Menkes Pastikan Pasien BPJS PBI Kronis Tetap Dilayani, Biaya Ditanggung Pemerintah

Author Image

Irfan

11 Februari 2026

Rapat Menkes Dengan Komisi Ix Dpr (anggi/detikcom)
Rapat Menkes dengan Komisi IX DPR (Anggi/detikcom)

Menteri Kesehatan Budi Gunadi Sadikin meminta seluruh fasilitas kesehatan untuk tidak ragu dalam memberikan pelayanan kepada pasien dengan penyakit kronis atau katastropik yang status kepesertaan Penerima Bantuan Iuran Jaminan Kesehatan (PBI JK) sedang dalam proses reaktivasi. Ia menjamin bahwa biaya layanan bagi pasien tersebut akan ditanggung sepenuhnya oleh pemerintah.

Jaminan Pembayaran Pasien PBI JK

Penegasan ini disampaikan oleh Budi Gunadi Sadikin dalam rapat kerja bersama Komisi IX DPR di Kompleks Parlemen, Senayan, Jakarta, pada Rabu (11/2/2026).

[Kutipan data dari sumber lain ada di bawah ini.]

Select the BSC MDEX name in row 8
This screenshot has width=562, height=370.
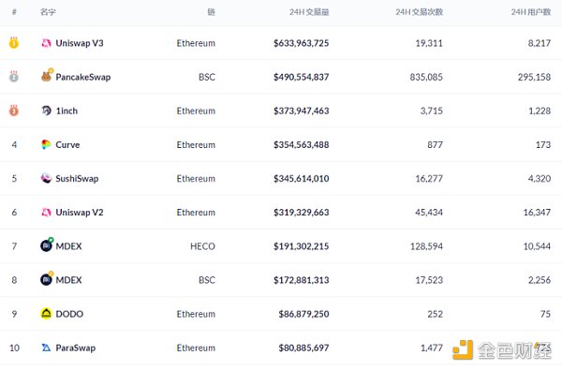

Ia menjelaskan bahwa sebanyak 120.000 pasien dengan kondisi katastropik akan segera direaktivasi status PBI JK-nya melalui Surat Keputusan (SK) Kementerian Sosial.

“120.000 pasien-pasien katastropik ini sudah disetujui oleh Pemerintah dan DPR akan segera direaktivasi kembali PBI-nya melalui SK Kementerian Sosial. Sehingga dengan demikian, mereka akan langsung tetap bisa datang ke seluruh fasilitas kesehatan, dan bisa menerima layanannya, dan fasilitas kesehatannya dibayari oleh pemerintah,” ujar Budi.

Surat Edaran untuk Fasilitas Kesehatan

Lebih lanjut, Budi menyebutkan bahwa Kementerian Kesehatan telah mengeluarkan surat edaran (SE) kepada seluruh rumah sakit. SE tersebut menginstruksikan agar rumah sakit tetap melayani pasien PBI JK yang statusnya sedang dalam proses reaktivasi, terutama untuk layanan katastropik.

“Hari ini, kita sudah mengeluarkan surat ke seluruh rumah sakit, bahwa untuk layanan-layanan katastropik yang BPJS keluarkan 120.000, bagi peserta PBI yang kemudian pindah keluar dari PBI itu harus dilayani,” jelasnya.

Ia berharap Kementerian Sosial dapat segera menyusul dengan mengeluarkan SK terkait. “Jadi kita keluarkan suratnya hari ini, sekarang saya pribadi akan, sudah minta Pak Sekjen saya juga sekarang sedang meeting agar Kemensos kalau bisa mengeluarkan juga SK Kemensos,” tambahnya.

Imbauan untuk Rumah Sakit

Budi Gunadi Sadikin menegaskan bahwa iuran PBI JK bagi pasien tersebut akan dibayarkan melalui Kementerian Sosial. Oleh karena itu, ia meminta fasilitas kesehatan untuk tidak menunda atau menghentikan layanan bagi pasien yang membutuhkan.

“Rumah sakit tidak usah khawatir bahwa tidak akan diganti pembayarannya, karena dia tetap iuran BPJS-nya akan dibayarkan oleh Pemerintah melalui Kementerian Sosial,” pungkasnya.